In the present study we found significantly higher FVII:C and PAI-1 levels in women compared with men with NIDDM that were associated with higher BMI and cholesterol levels, with a consistent trend toward higher levels of the other features of insulin resistance, that is, insulin and triglyceride. As levels of these factors are known to correlate in NIDDM,22 24 25 26 the increased FVII:C and PAI-1 levels may indicate increased expression of the syndrome of insulin resistance in the women from this population of NIDDM subjects. Despite these associations, in the ANOVA models for both PAI-1 and FVII:C, sex remained an independent and significant predictor of levels.

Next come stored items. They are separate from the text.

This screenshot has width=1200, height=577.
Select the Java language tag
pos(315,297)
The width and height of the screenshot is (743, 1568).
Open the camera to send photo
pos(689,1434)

This suggests an influence of sex on PAI-1 and FVII:C levels, in addition to its association with the features of insulin resistance, although clearly, care must be taken in the interpretation of such statistical models.

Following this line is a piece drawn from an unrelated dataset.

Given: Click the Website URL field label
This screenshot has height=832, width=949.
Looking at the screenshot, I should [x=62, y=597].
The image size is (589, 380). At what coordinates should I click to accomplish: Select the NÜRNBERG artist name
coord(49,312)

Large cross-sectional studies of healthy subjects, predominantly from Scandinavia, suggest that PAI-1 levels are similar in men and women although there are reports of higher levels in men in some age brackets.27 28 Our finding of higher PAI-1 levels in diabetic women therefore may indicate an important sex-specific interference in the hemostatic system by diabetes that could increase vascular risk.
A mechanism independent of insulin resistance by which female sex could be associated with higher PAI-1 levels in NIDDM is not clear. Differences caused by sex hormone levels do not explain the findings. Although in hyperlipidemic men PAI-1 and testosterone levels correlate negatively,29 in women higher estrogen levels are associated with lower PAI-1 levels; in healthy postmenopausal women not receiving estrogen replacement, PAI-1 levels are no higher than in men of the same age.30 In the present study no assessment was made of sex hormone levels although examination of the age range of the women studied suggests that a large majority were postmenopausal. Investigation of the relationship among female hormonal status, fibrinolytic variables, and the features of insulin resistance in premenopausal and postmenopausal NIDDM women may help in the evaluation of the importance of estrogens and PAI-1 in vascular risk in women with NIDDM.

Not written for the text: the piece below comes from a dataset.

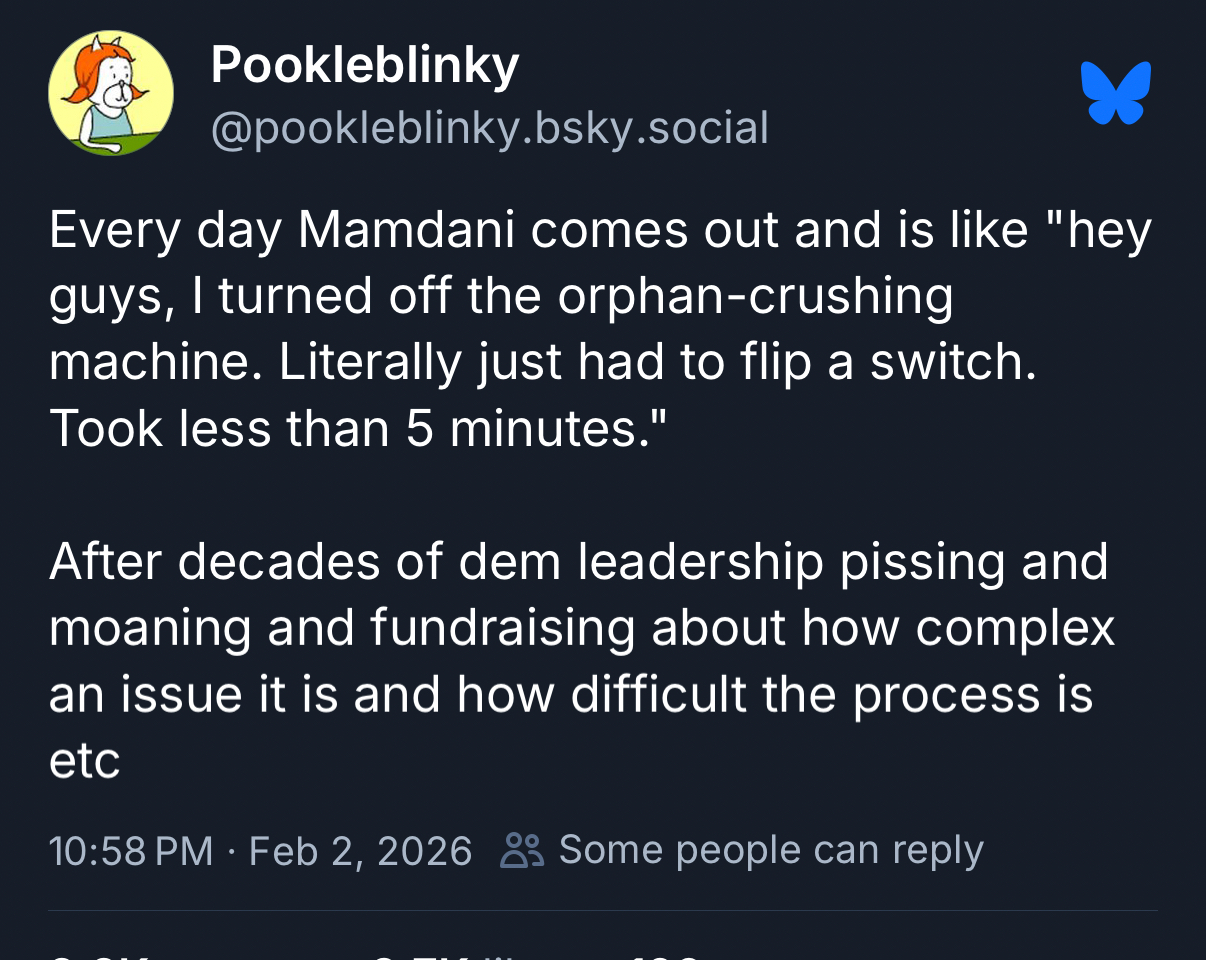
Task: Click the trailing "etc" ending the post
Action: click(x=84, y=761)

The results of our study contrast with those of a smaller study of 38 lean and obese NIDDM subjects in which PAI-1 activity levels were significantly higher in the male than the female subjects.31 Although subjects in that study were stratified into two groups according to BMI, it is unclear whether the PAI-1 values for each sex were adjusted for differences in BMI. Furthermore, small cross-sectional studies of PAI-1 levels are vulnerable to the marked intraindividual variability of PAI-1 levels, and the inclusion of subjects from differing racial backgrounds in that study may have accentuated this. These factors may account for the disparity in results between the two studies.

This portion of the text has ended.